[Rows from a screen grounding dataset]
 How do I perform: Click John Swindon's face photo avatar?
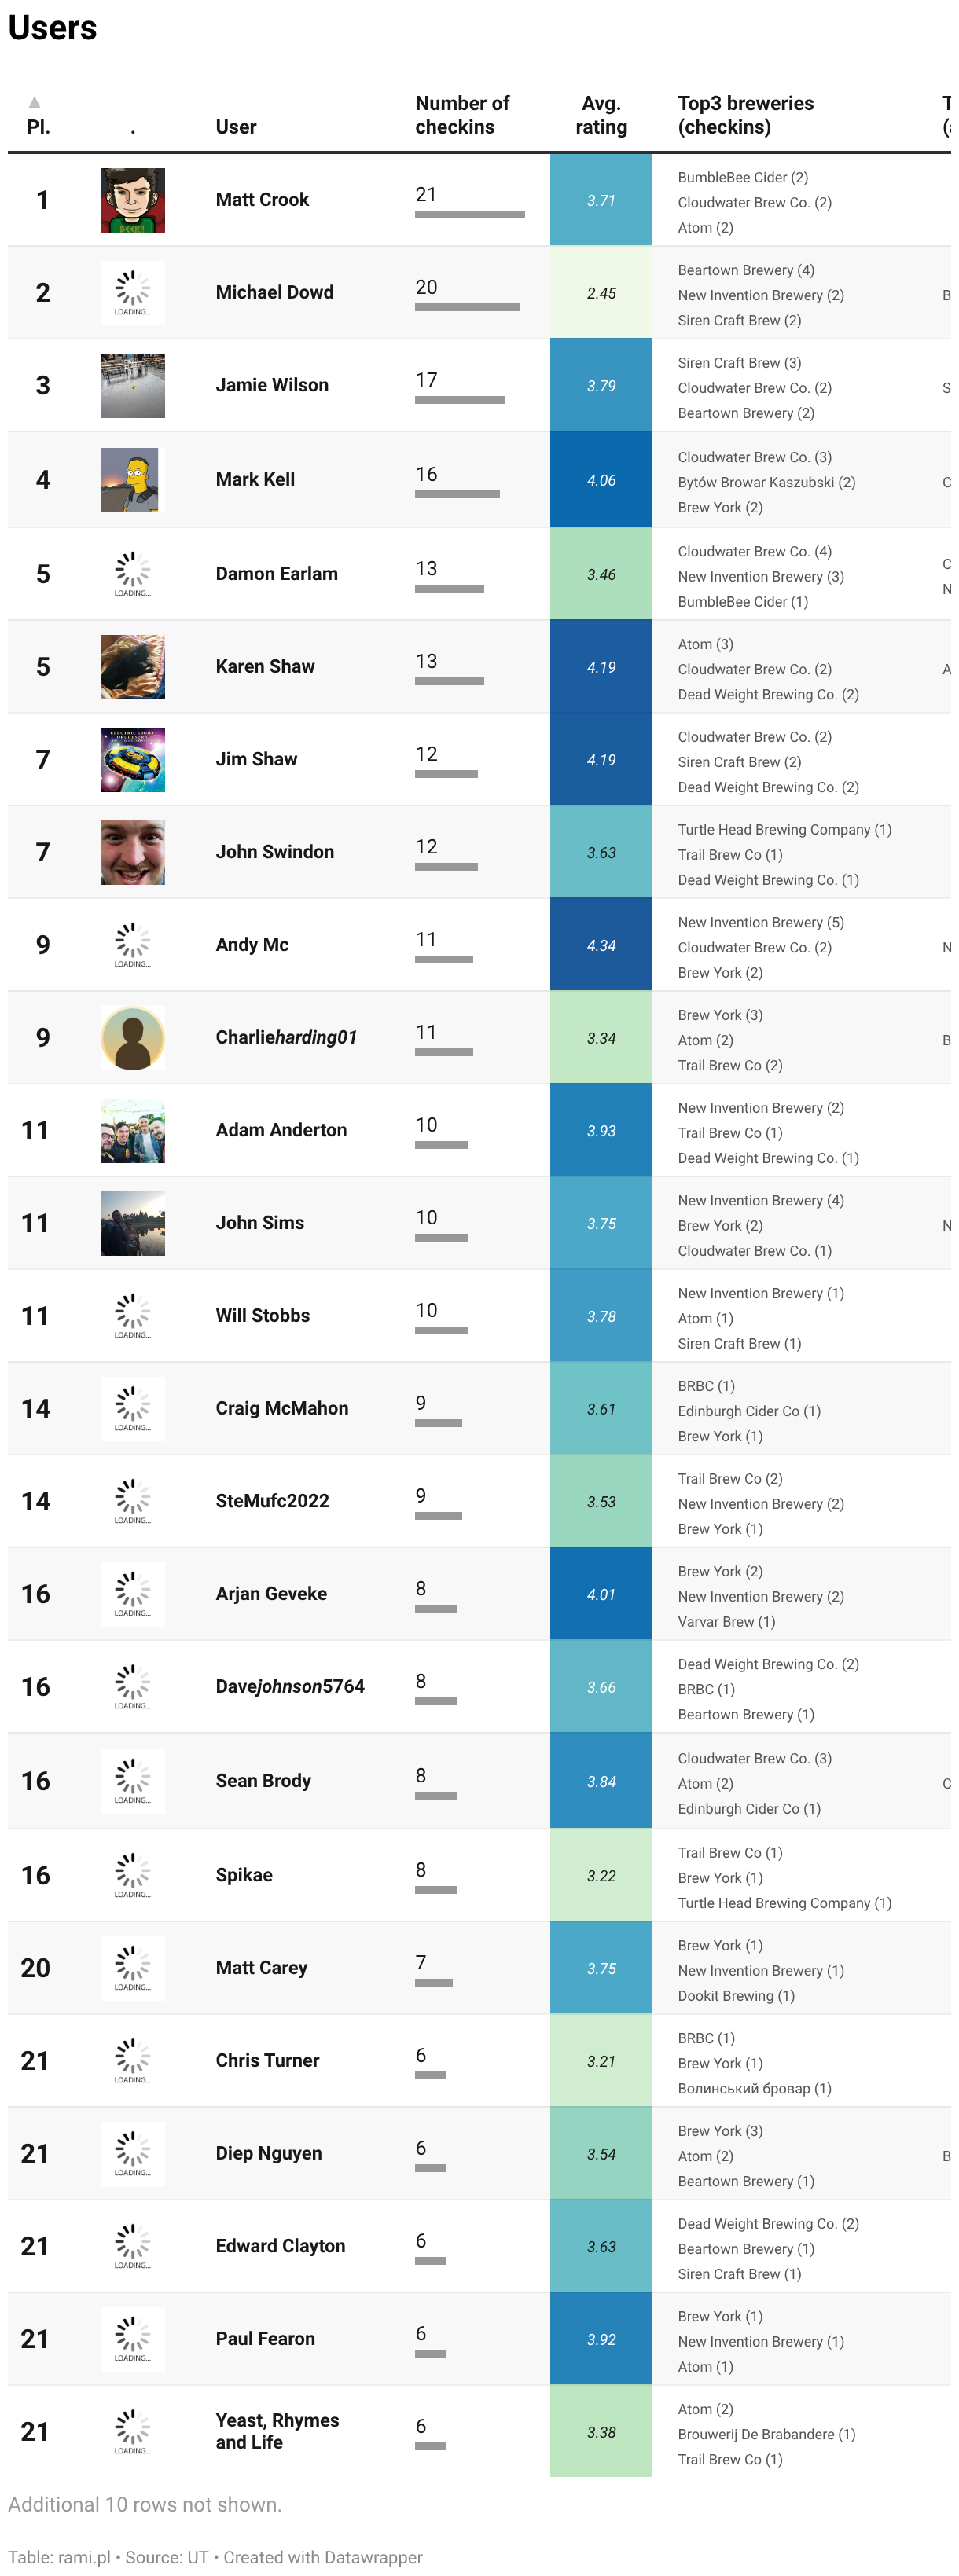[x=132, y=853]
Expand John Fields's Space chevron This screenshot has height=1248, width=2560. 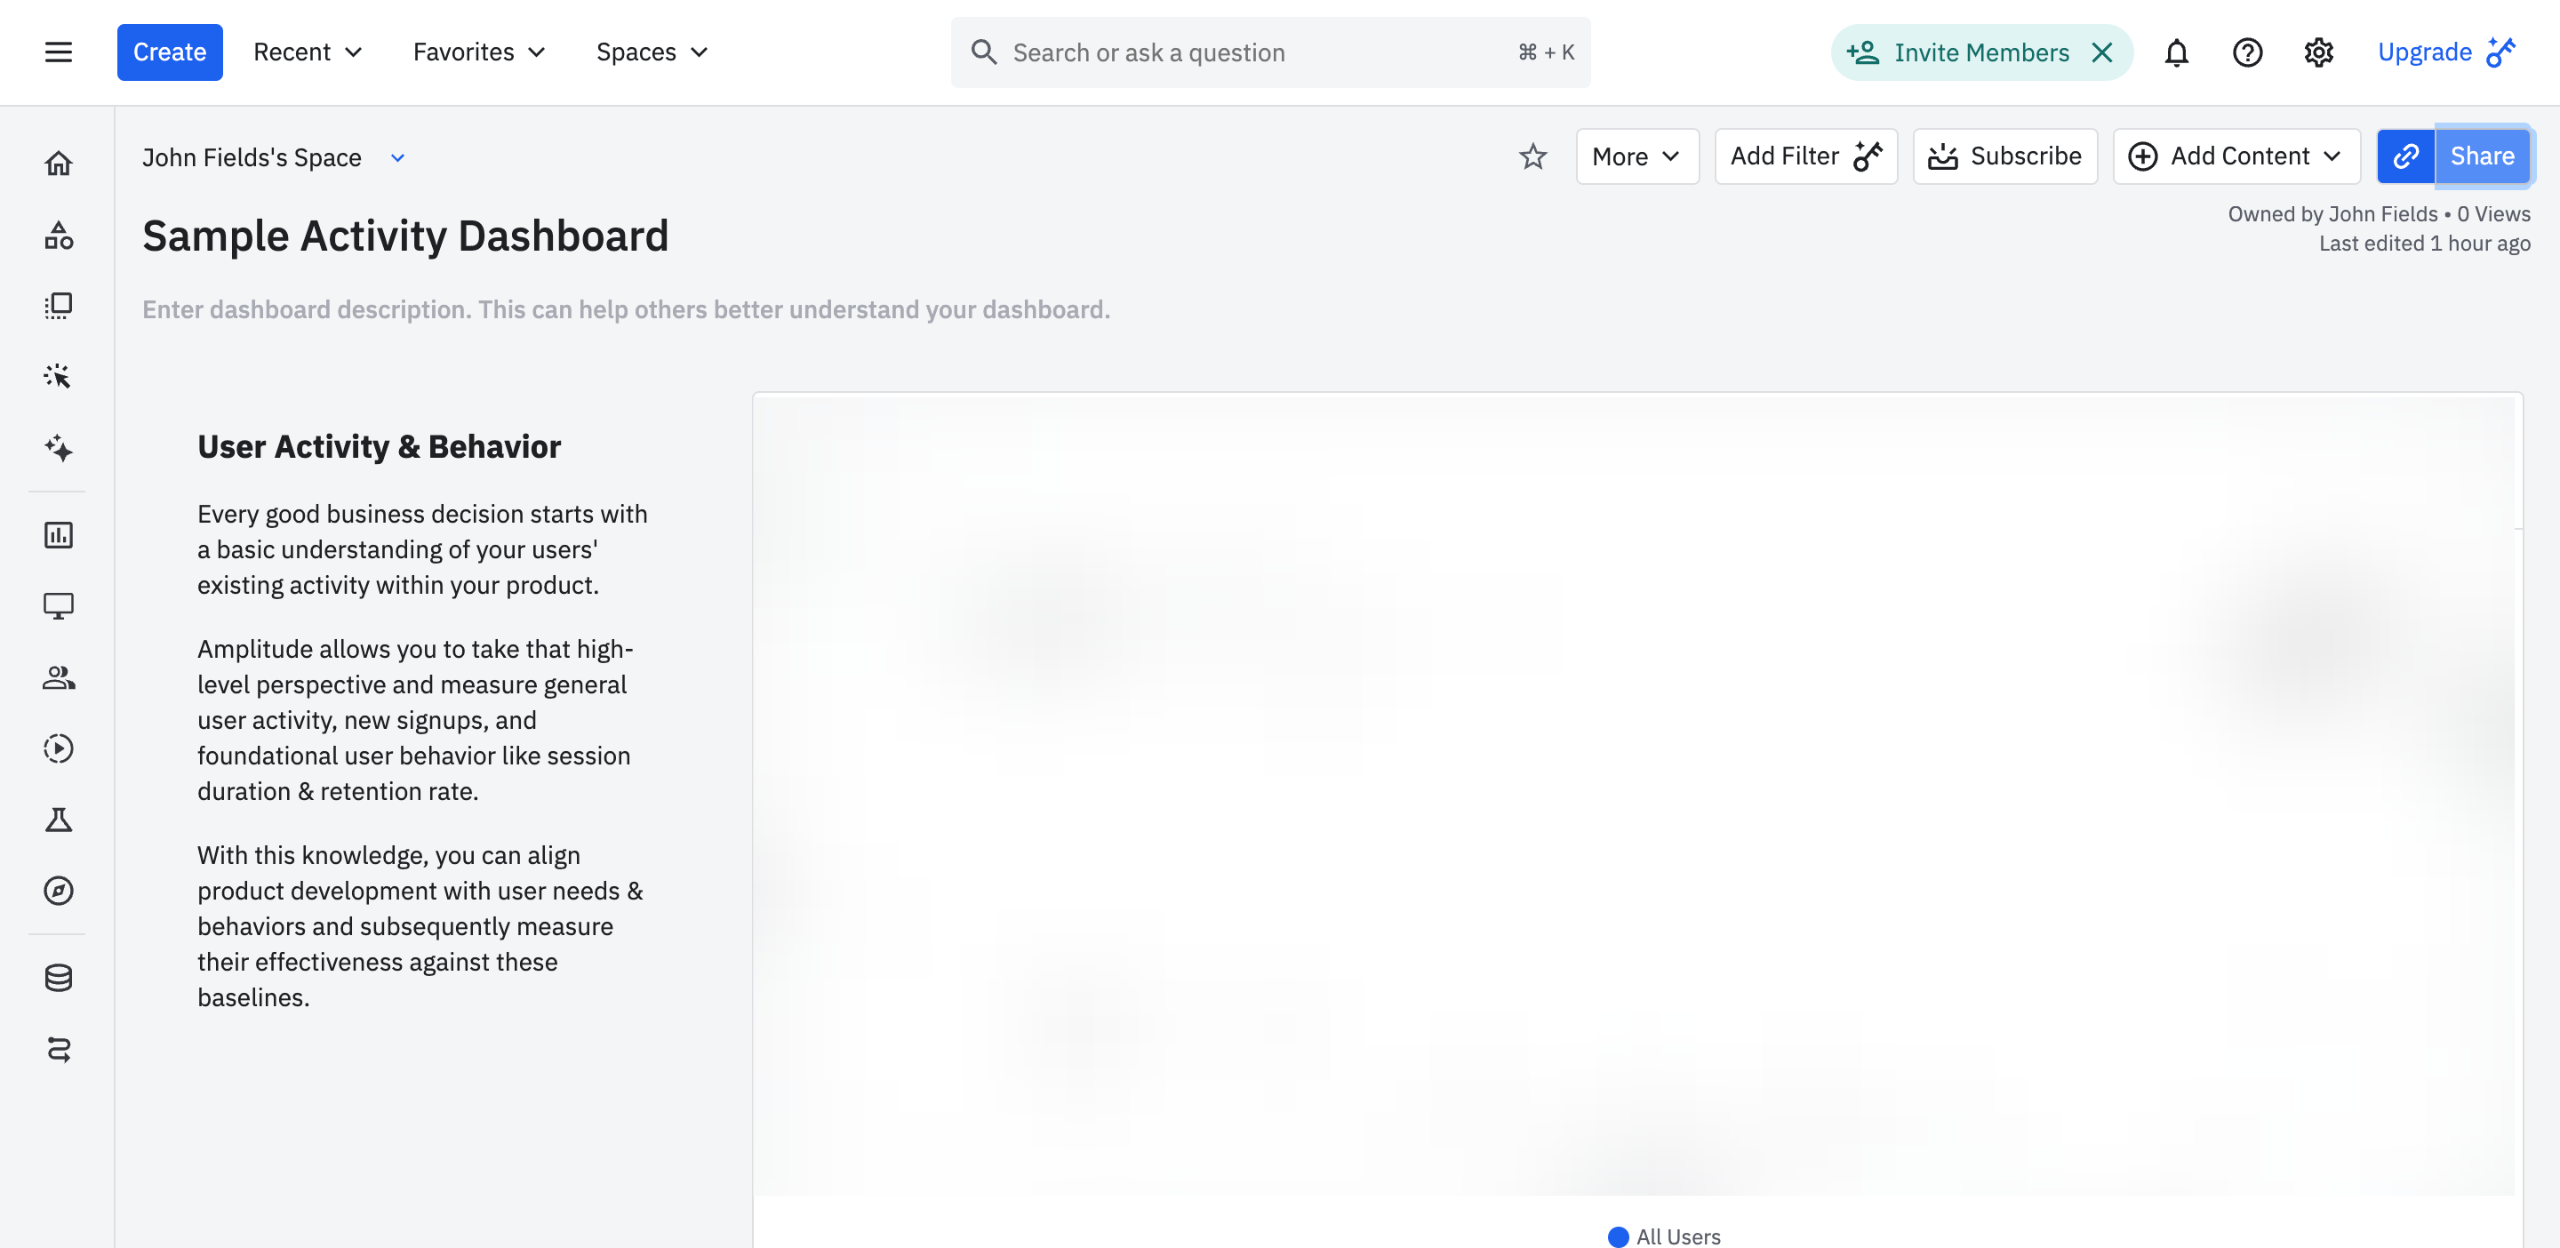[397, 158]
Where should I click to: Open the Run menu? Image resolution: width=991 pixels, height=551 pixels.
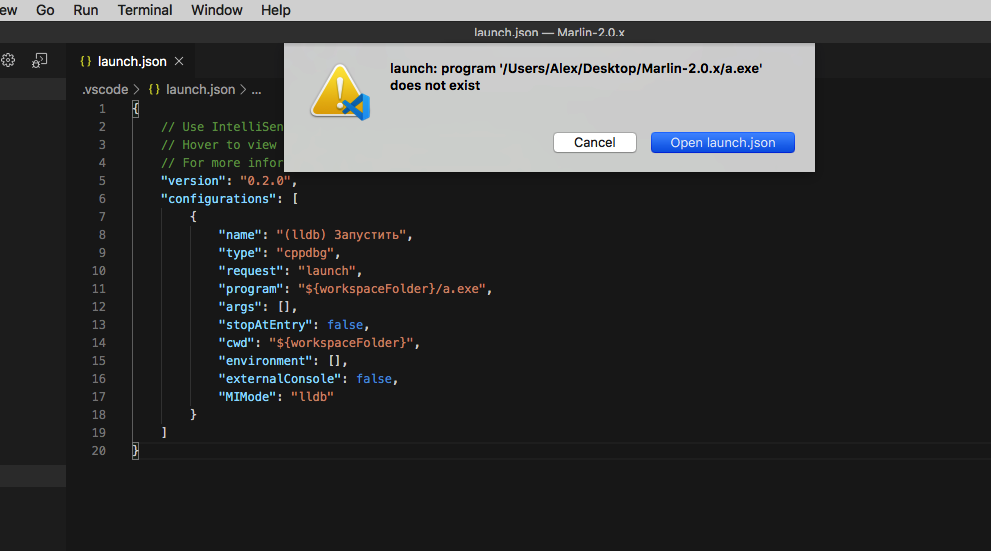(x=85, y=10)
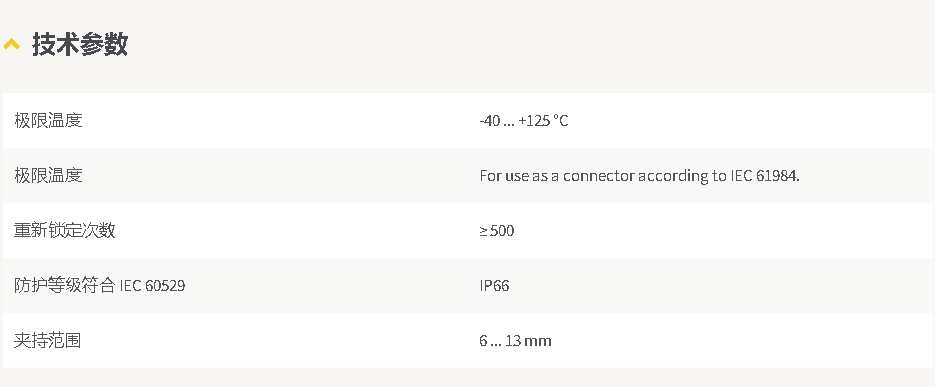Click the word connector in the note

(x=599, y=175)

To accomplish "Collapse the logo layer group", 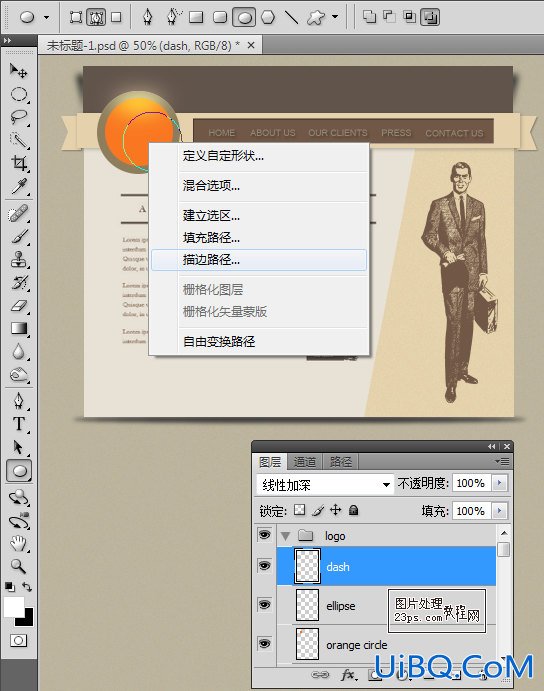I will [286, 536].
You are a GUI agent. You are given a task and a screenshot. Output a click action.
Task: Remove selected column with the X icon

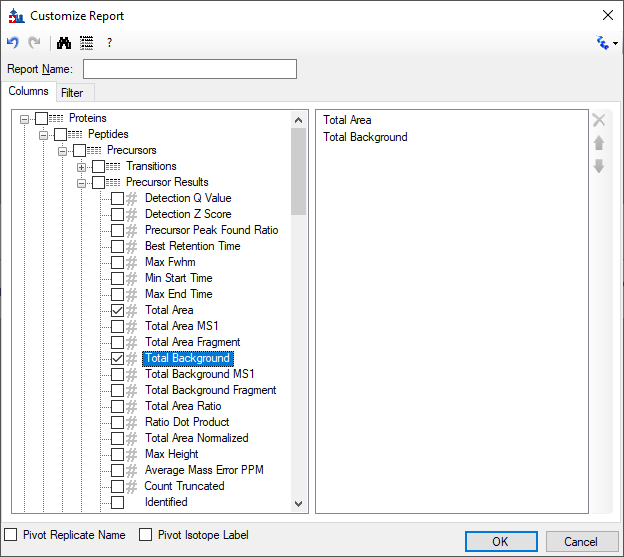tap(599, 120)
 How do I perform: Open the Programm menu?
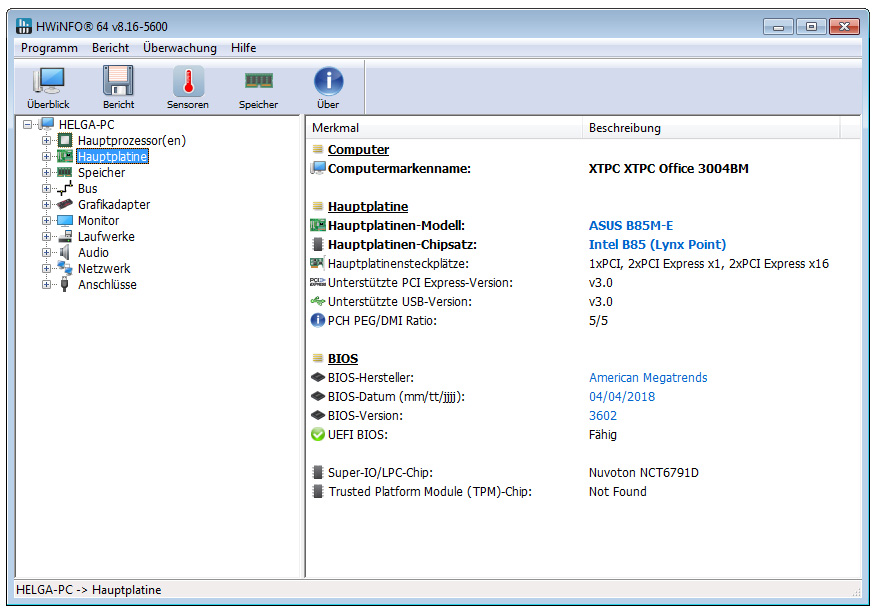click(x=49, y=48)
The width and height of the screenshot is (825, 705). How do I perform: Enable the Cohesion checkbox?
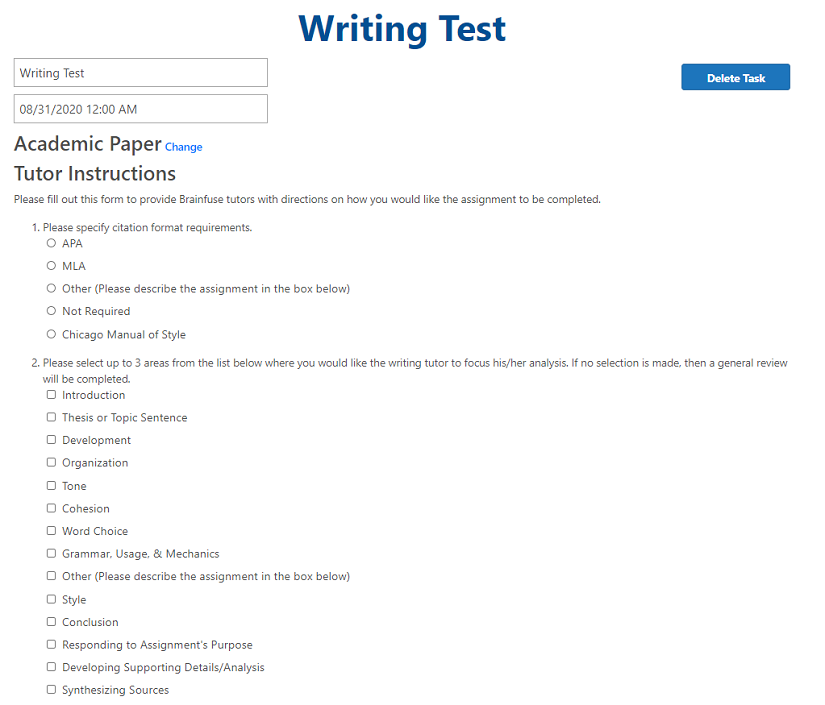(51, 508)
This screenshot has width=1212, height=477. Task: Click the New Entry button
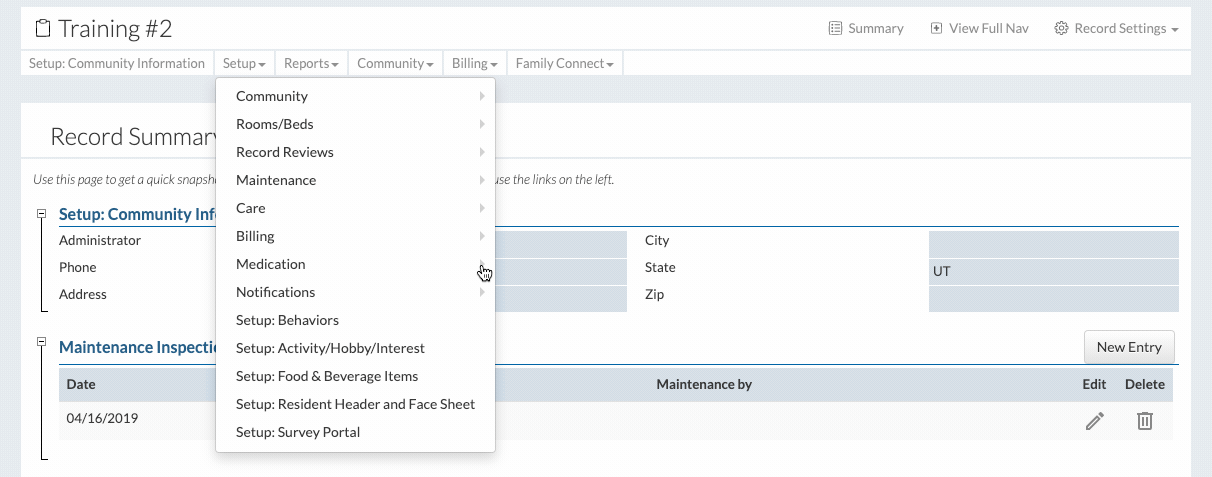click(x=1128, y=347)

Exercise prompt: Copy the lines exactly, starting with the line that contains "This screenshot has width=1212, height=477." and running through the end of the items, with both ends included. Omit the pictures from your copy.

Written answer:
This screenshot has width=1212, height=477. Task: Click the New Entry button
click(x=1128, y=347)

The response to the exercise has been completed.